1. Field of the Invention
This invention relates to the field of data processing systems. More particularly, this invention relates to the control of an instruction prefetch unit for fetching program instructions to an instruction queue from within a pipelined memory system.
2. Description of the Prior Art
It is known to provide data processing systems having a prefetch unit operable to fetch program instructions from a pipelined memory system, whether that be an L1 cache, a TCM or some other memory, and supply these fetched program instructions into an instruction queue where they are buffered and ordered prior to being issued to a data processing unit, such as a processor core, for execution. In order to improve memory fetch performance, it is known to utilise pipelined memory systems in which multiple memory accesses can be in progress at any given time.
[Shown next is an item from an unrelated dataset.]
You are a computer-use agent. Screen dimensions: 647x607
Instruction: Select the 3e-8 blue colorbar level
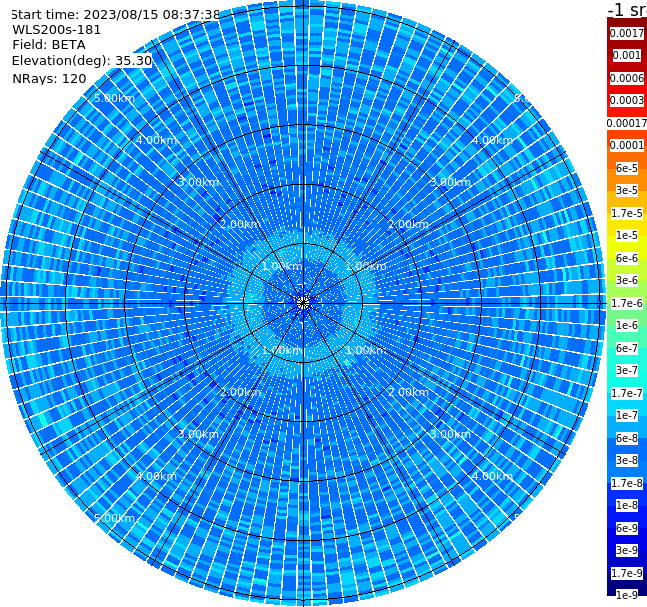coord(627,460)
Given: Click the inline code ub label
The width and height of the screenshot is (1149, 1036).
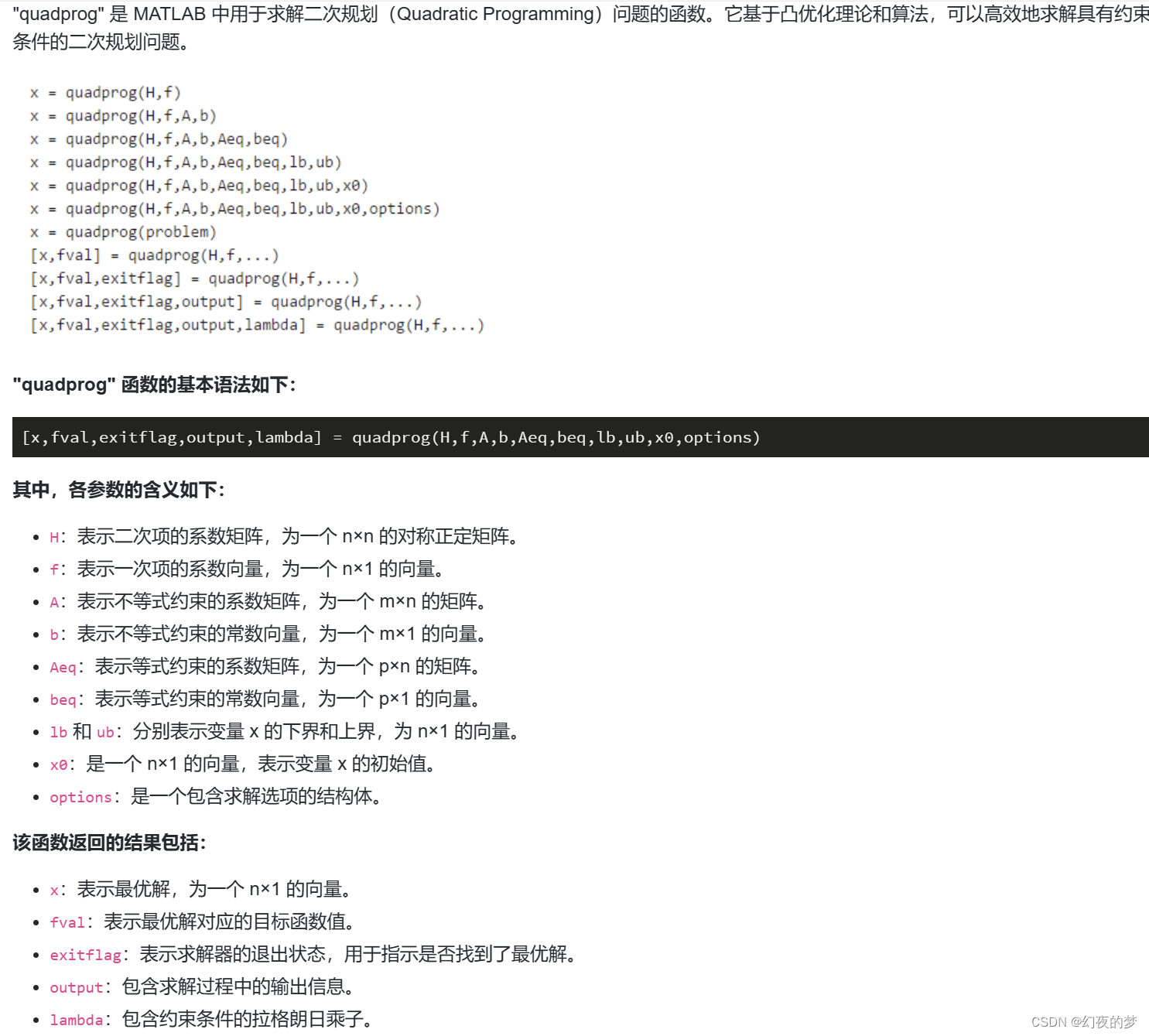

Thus, a prefetch unit may initiate a memory access fetch on one cycle with the data corresponding to that memory access fetch being returned several cycles later. Within a data processing system in which changes in program instruction flow, such as branches, are not identified until after the program instructions are actually returned from the memory, then it is possible that several undesired memory access fetches would have been initiated to follow on from the branch instruction and which are not required since the branch instruction will redirect program flow elsewhere. It can also be the case that exceptions or interrupts can arise during program execution resulting in a change in program flow such that memory access fetches already underway are not required. A significant amount of energy is consumed by such unwanted memory access fetches and this is disadvantageous.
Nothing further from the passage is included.